A primeira vez que isto me aconteceu foi quando decidi não procrastinar e perante o primeiro aviso de pouca gasolina no meu humilde carrinho e antes que se tornasse num grito vermelho rumei resoluta à bomba de gasolina. Depois dos trâmites costumeiros uma cara masculina abriu um sorriso largo não sem antes cumprimentar em tom brincalhão Olá Senhora Professora. O rosto já com cãs e longe de ter a frescura adolescente era-me completamente desconhecido. Nada. Nem uma expressão, nem sequer o sorriso ou a expressão do olhar que resiste à passagem do tempo. Um rosto que me reclamava como sua professora, vinte anos já decorridos, e que provava conhecer-me e reconhecer-me duas décadas depois de lhe ter preenchido horas com um linguajar estrangeiro e eu perante ele desastrada, quem sabe com cara de velha patética de boca ao lado e olhar arregalado. E percorria a minha memória, cavalgava anos na procura daquele rosto, e tentei, quase em vão, lembrar-me. Localizei o ano como quem procura o carro perdido no estacionamento, Ah então estás aí, encontrei a turma seleccionando-a como se escolhesse a única chave capaz de me devolver o rosto do molho caótico no fundo da mala. Não mais do que isso, porém.

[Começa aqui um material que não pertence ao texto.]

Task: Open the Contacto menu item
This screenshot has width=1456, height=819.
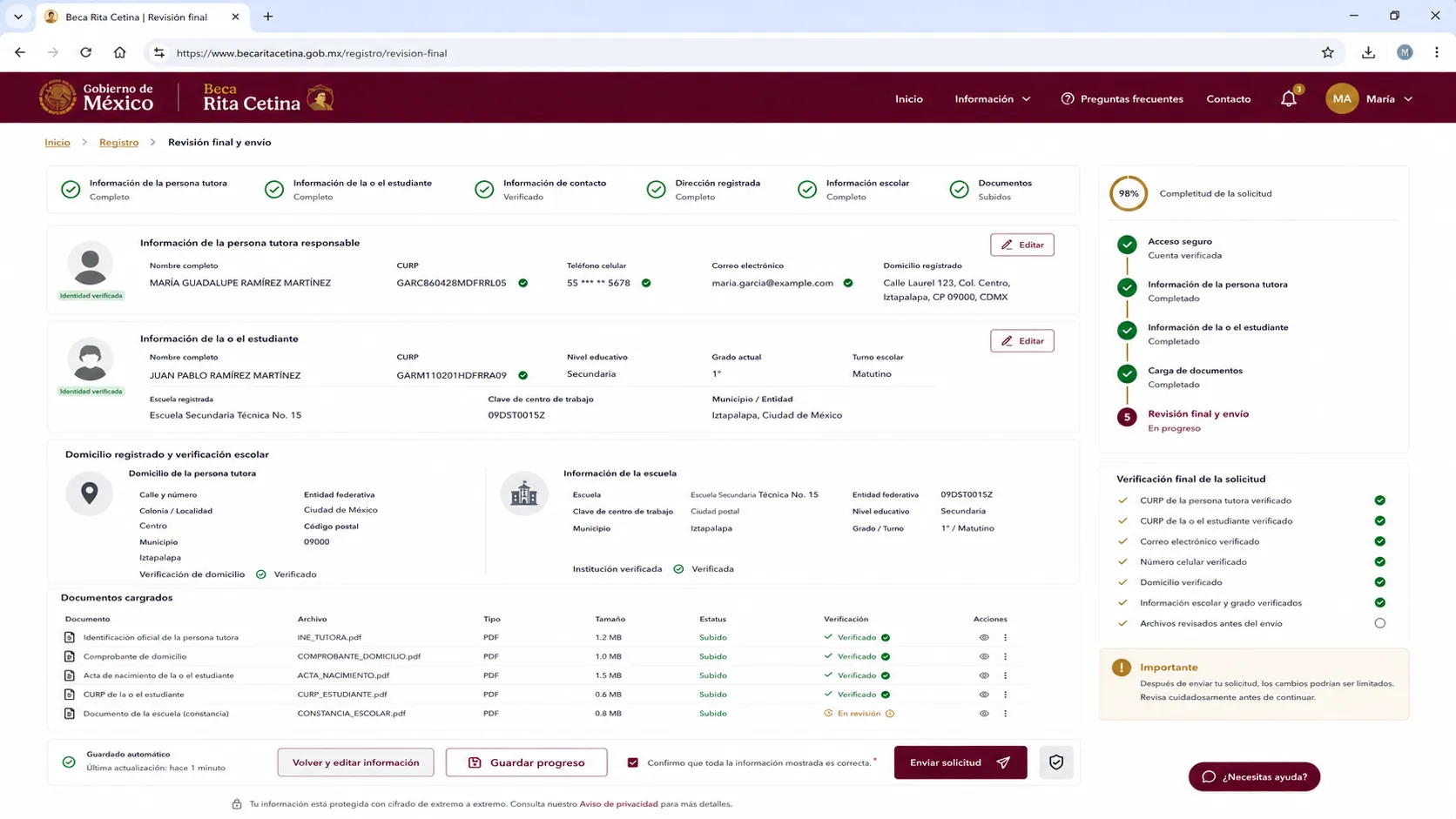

A segunda vez que isto me aconteceu saía lampeira da mesa de voto, quando alguém me interpelou por causa das sondagens. Enquanto se procuravam canetas e ajeitavam boletins eu disse que era professora. Um rosto de mulher carcomido pelo tempo olhou-me nos olhos É professora e filha de professora. A partir daí entabulou-se conversa, que a minha mãe tinha sido professora dela, que ela era daqui perto, e deixei a memória percorrer mais um dos caminhos pretéritos, mais uma vez uma maratona de rostos e décadas e vidas mas mais uma vez, como a primeira, nada. Trocámos o tratamento formal pelo tu, abomino, odeio formalidades bacocas e dispenso distâncias presunçosas. Revisitei o cartão identificativo que a mulher ostentava. Nada, aquele nome associado àquele rosto não me dizia coisa nenhuma. A mulher adiantou que eu era dois anos mais velha, uma enorme diferença quando se anda no Liceu, que eu e os meus colegas éramos bem mais crescidos e mais altos. Talvez daí, talvez daí não me ocorresse coisa nenhuma. E assim fui ficando desconfiada de mim própria perante isto que se me instalou de repente na vida, a ladainha que pressinto irei repetir amiúde Não me lembro e o desconforto dos outro se lembrarem Lembro-me de ti.
A terceira vez que me aconteceu isto foi hoje, quando ao sair de uma porta de um local público me cruzei com uma mulher pequena. Esbaforida, anseava por um café e galguei rumo à rua até ouvir Olá Nonô. E desta vez, depois do meu nome verbalizado, reconheci aquela cara, o mesmo sorriso de sempre mas rodeado pelas rugas de expressão, a decadência bem presente no colo e no pescoço. Mais uma vez teria passado a direito sem dizer um Bom Dia sequer, à primeira vista aquele rosto não me teria dito nada. E eu sei que os outros são o meu espelho, sei que as cãs do rapaz na bomba da gasolina sou eu, sei que a expressão carcomida da minha colega de liceu sou, sei que o pescoço enrugado da minha vizinha de tantos anos sou eu, mas às vezes não me lembro, não me lembro sequer de mim.